Multi-cultural
artist: Gilberto Guzmán
date: 1980
institution: Joseph Halpin State Records Center
At the mural’s center, a brown-skinned woman reaches her arms outward, one hand holding a microscope, the other a volumetric flask. She is the corn goddess—nose broad, lips full, and hair parted in the middle. Her gaze is fixed steadfastly downward, as several vignettes unfurl beyond her shoulders. To the left, a steam locomotive (the ATSF) pushes forward as laborers wielding jackhammers and axes lay out the tracks. A Spanish bull laughs above the remnants of Spanish armor and a cow skull. Just left of center, a vendor sells Indian frybread as men and women twirl around the Plaza. To the right, the Rio Grande Gorge splits open the landscape as an eagle and snake face off above a grove of nopales, a classic reference to the Mexican flag.

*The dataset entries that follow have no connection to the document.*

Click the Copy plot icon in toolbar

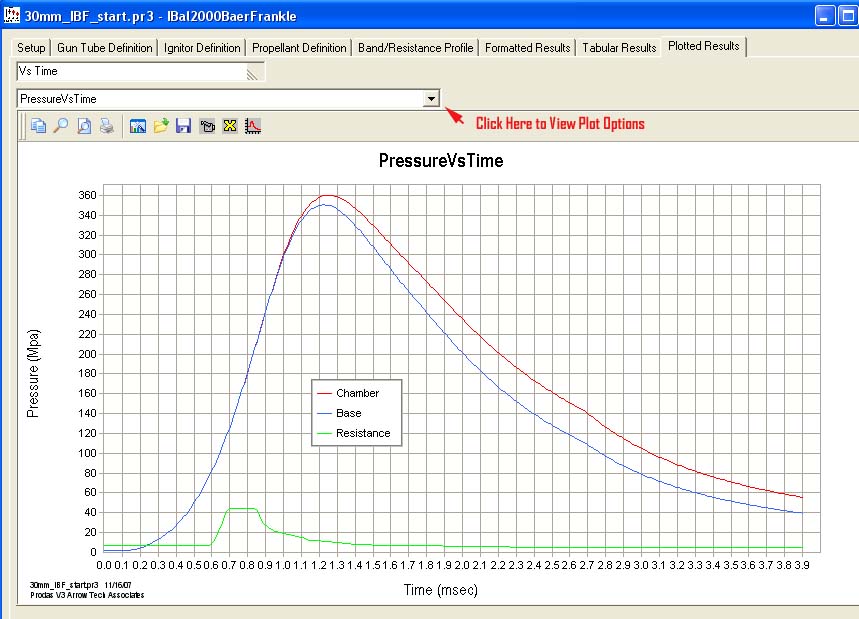point(38,126)
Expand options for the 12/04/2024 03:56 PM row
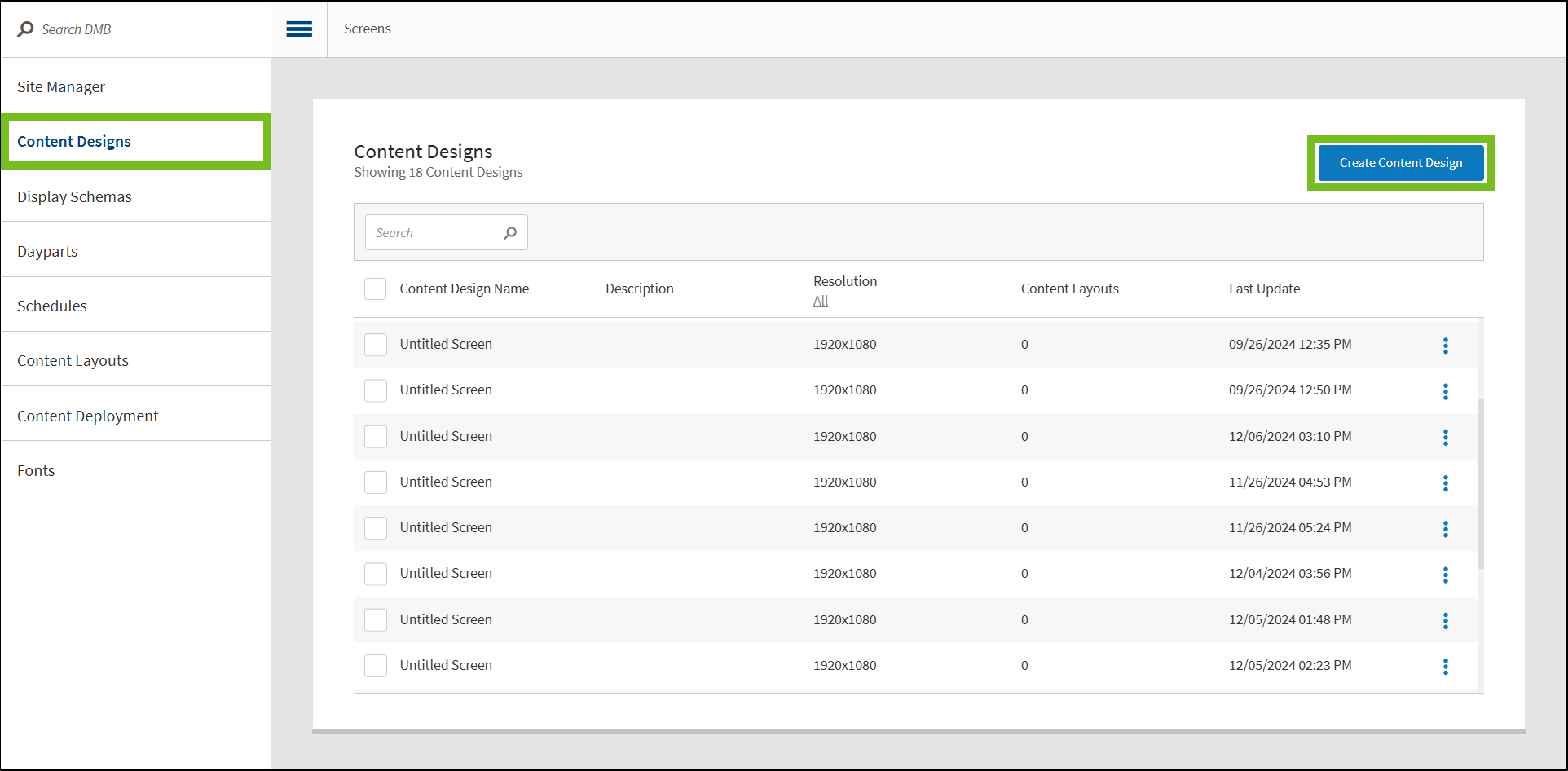Viewport: 1568px width, 771px height. point(1445,575)
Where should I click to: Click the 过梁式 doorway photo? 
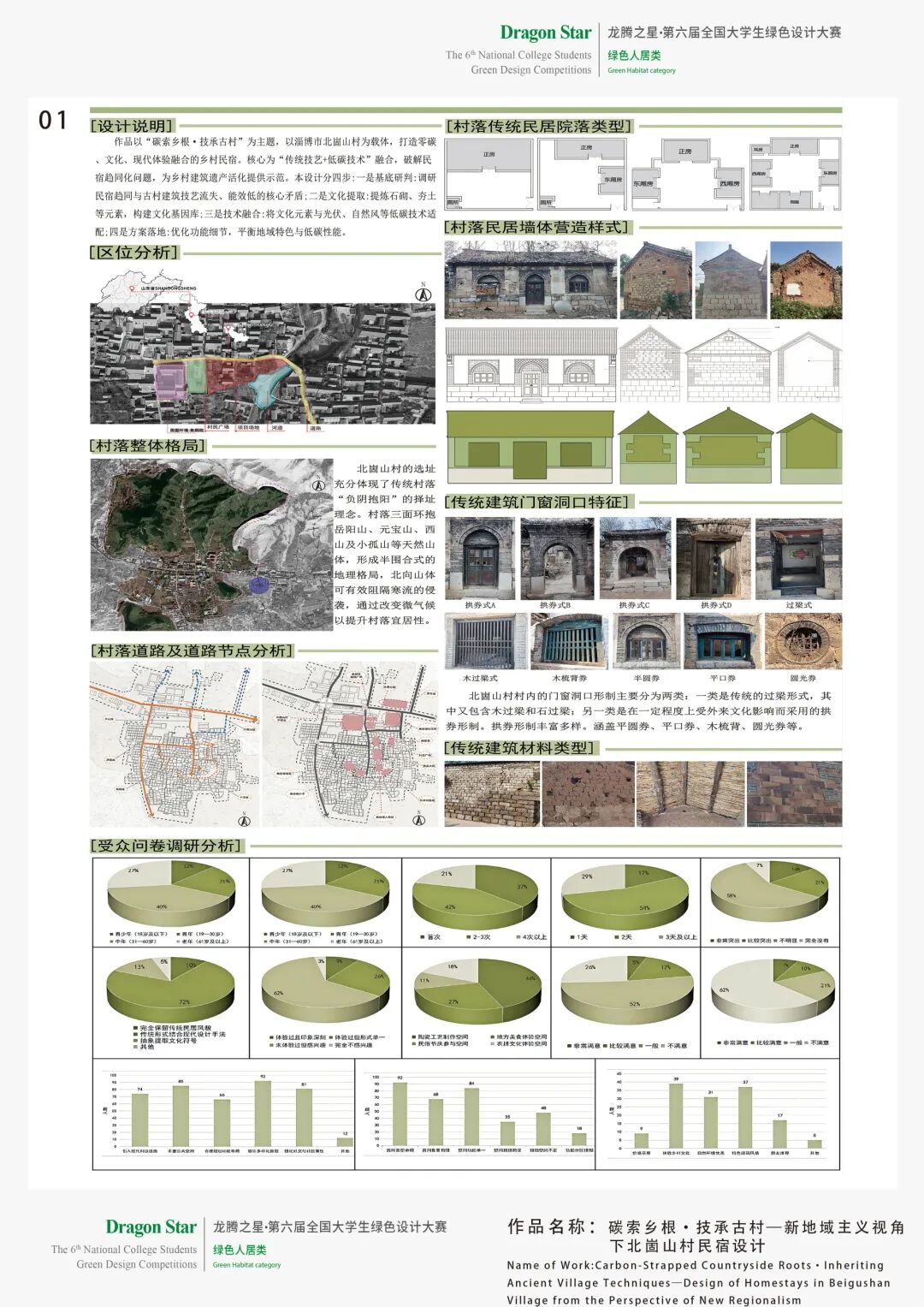(x=798, y=558)
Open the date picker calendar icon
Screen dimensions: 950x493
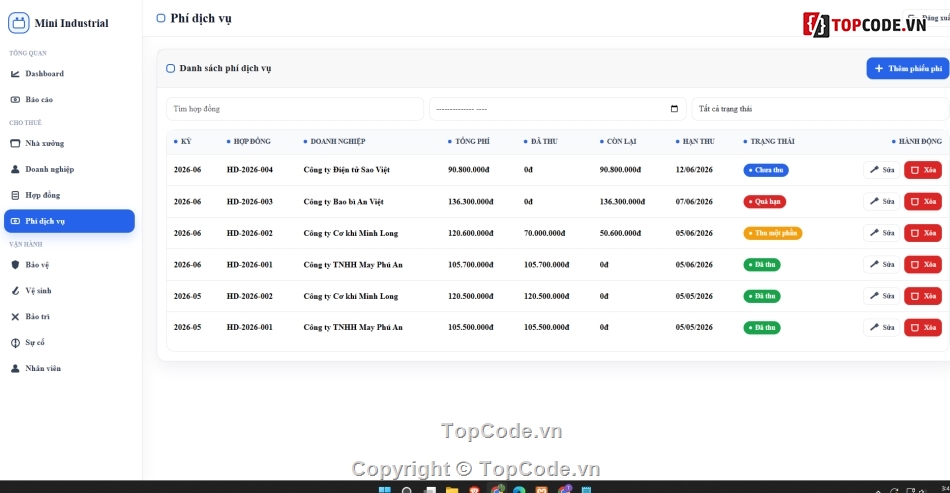pos(674,109)
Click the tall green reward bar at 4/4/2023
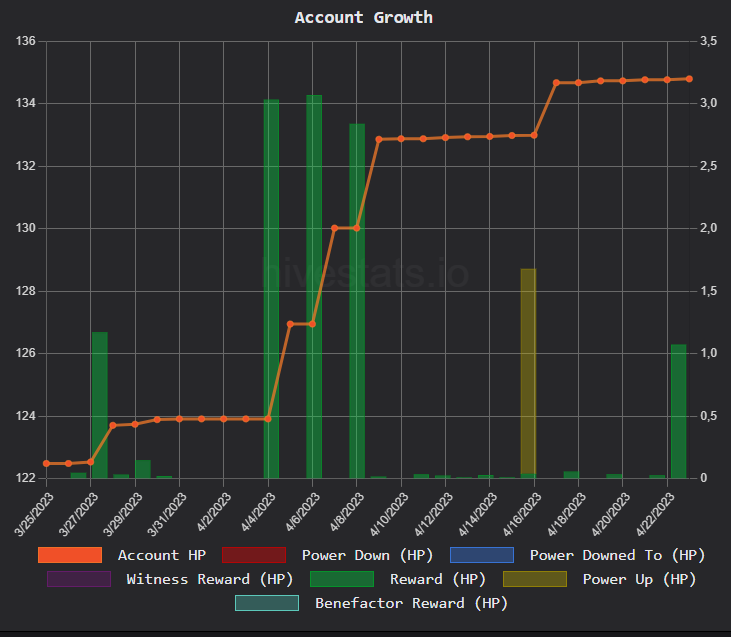This screenshot has height=637, width=731. pos(271,290)
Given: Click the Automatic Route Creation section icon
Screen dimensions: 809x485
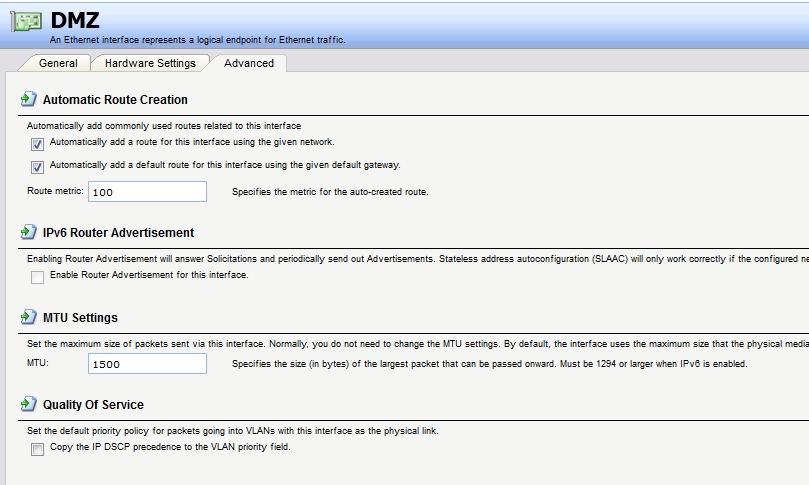Looking at the screenshot, I should tap(28, 100).
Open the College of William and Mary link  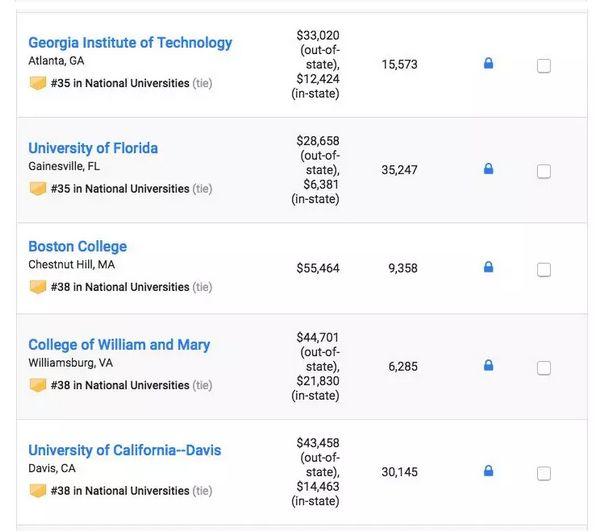pos(119,345)
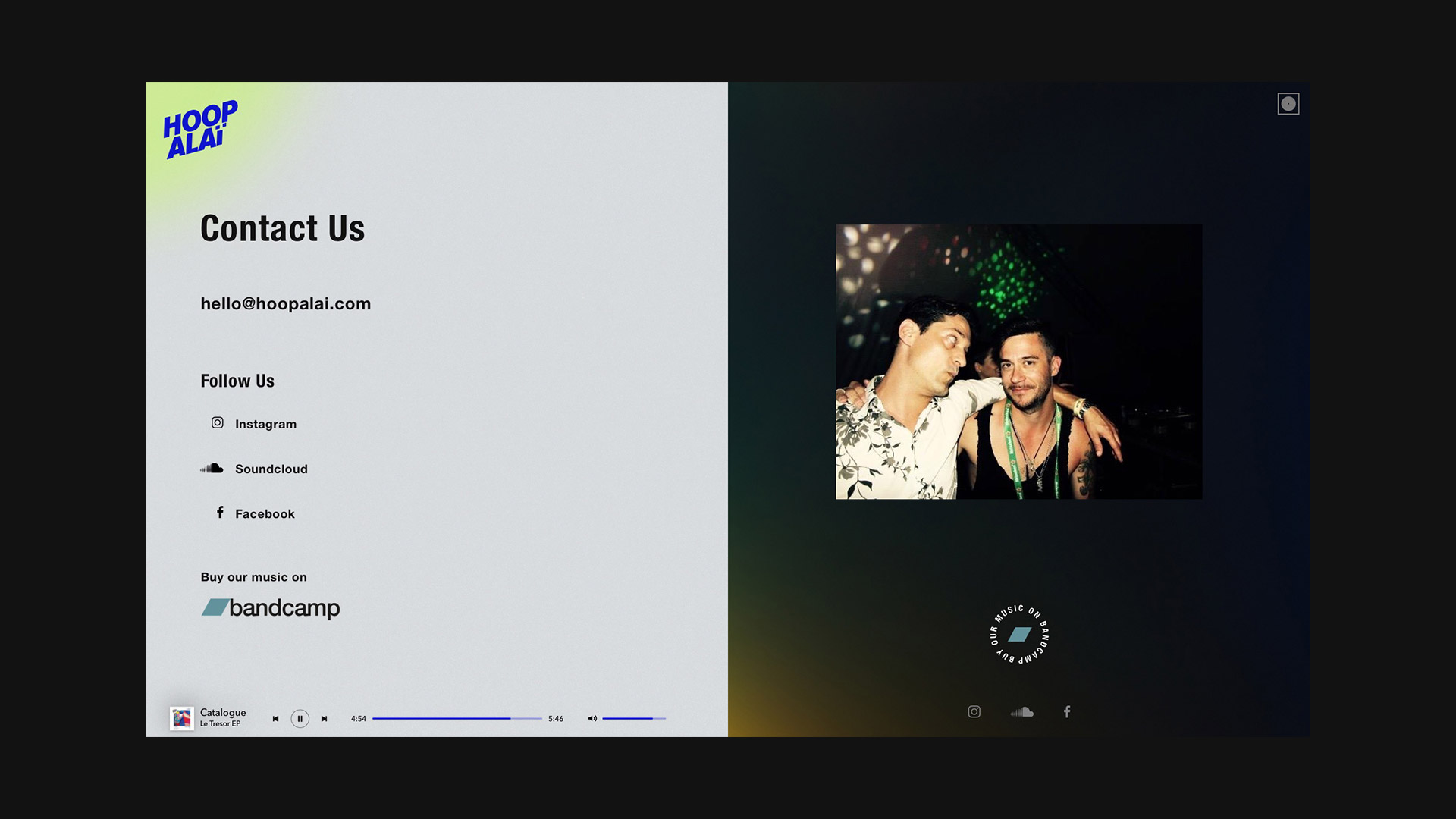The image size is (1456, 819).
Task: Skip to the previous track
Action: point(275,719)
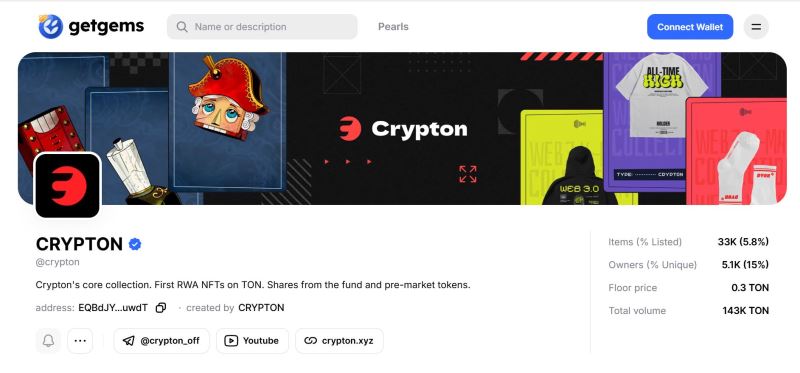Click the blue verified badge
This screenshot has height=373, width=800.
tap(135, 244)
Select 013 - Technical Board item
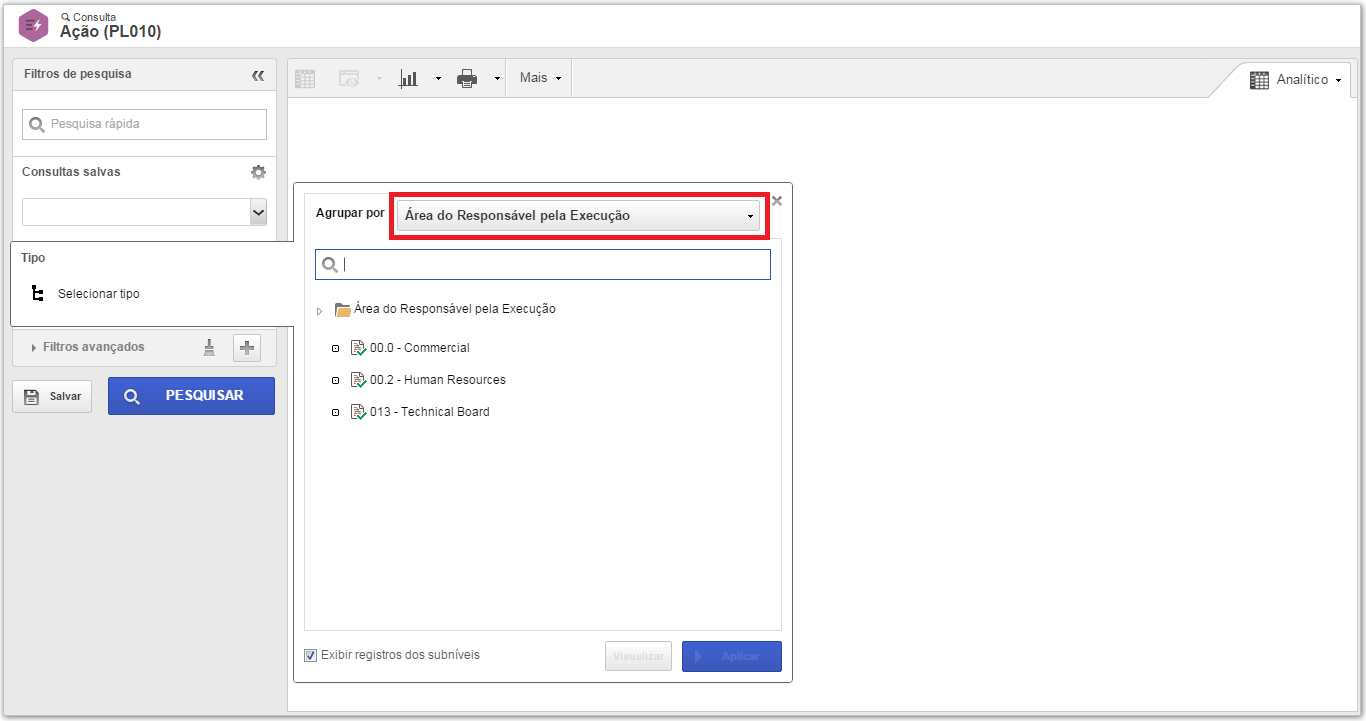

In 1980, Gilberto Guzmán designed this mural with Zara Kriegstein and painted it with the assistance of Rosemary Stearns, Cassandra Mains, John Sandford, David Bradley, Frederico Vigil, and Linda Lomahaftewa. Titled Multi-cultural, figures of many complexions populate the façade of the Joseph Halpin State Records Center, originally constructed in 1921 as the Charles Ilfeld & Company Warehouse. Located at 404 Montezuma Avenue (on the corner of Guadalupe Street), the Halpin Center was the repository of the Spanish, Mexican, and Territorial archives of New Mexico, and later held land grant records once kept at the Bureau of Land Management office.
Multi-cultural was part of that mixed moment, in which large-scale painting in public arenas was a means for telling stories about the complexity of identities in New Mexico.
As in other majority-Chicano cities like LA, 1980 in Santa Fe capped a pivotal decade in mural painting that included Guzmán’s efforts. He was a member of the group Los Artes Guadalupaños de Aztlan, which had formed in the early ’70s, with Sam, Carlos, and Albert Leyba, and Gerónimo Garduño. Their first projects included working on a mural with nineteen former heroin addicts at a methadone maintenance clinic. Their work could also be seen on sheds, adobe walls, and on Canyon Road. Guzmán continued, like others, to paint well into the late ’70s, creating a mural at the Bataan Memorial Building that references the Bataan Death March, in which New Mexicans were heavily represented. He also painted a version of the Pueblo Revolt at the New Mexico State Library in 1978. Muralism was exploding in both Santa Fe and Albuquerque as Chicano and Native artists like Helen Hardin painted mural programs at the Indian Pueblo Cultural Center and in other public buildings.
Multi-cultural was part of that mixed moment, in which large-scale painting in public arenas was a means for telling stories about the complexity of identities in New Mexico. There was a bubbling of cultural pride for Chicano artists amidst the influx of transplants then entering the city in one of several waves. As the story goes, Guzmán began with such hopefulness that he sold his van for paint when he began to embark on Multi-cultural, but by the end had so many disagreements with the other artists that he didn’t even attend the dedication ceremony. The design, nonetheless, speaks not only to the renaissance in muralism then taking place among artists of color, but also to the persistent voice of los tres grandes, Diego Rivera, David Alfaro Siqueiros, and José Clemente Orozco, well after they put their own paintbrushes down. Guzmán’s feminine protagonist in Multi-cultural, for instance, mirrors Rivera’s Man, Controller of the Universe from 1934, the mural destroyed after the artist painted the visage of Vladimir Lenin among the masses. The perspective viewers have of the woman’s outstretched arms riffs on Siqueiros’ approach to creating extreme perspectival distance in many of his own works.
With the recent decision to expand the now-closed Halpin Center into Vladem Contemporary, a satellite of the New Mexico Museum, it seems significant to remember Multi-cultural’s roots. While the Halpin Center held records that went as far back as the 1600s, the mural attempted to do something similar in paint, to convey the outcome of many centuries of advancement and miscegenation. Like other murals, it essentializes the dialogue to some extent, even as it serves as a record of an entire generation of artists—some trained, others not—who like Guzmán, were painting their place into the public domain.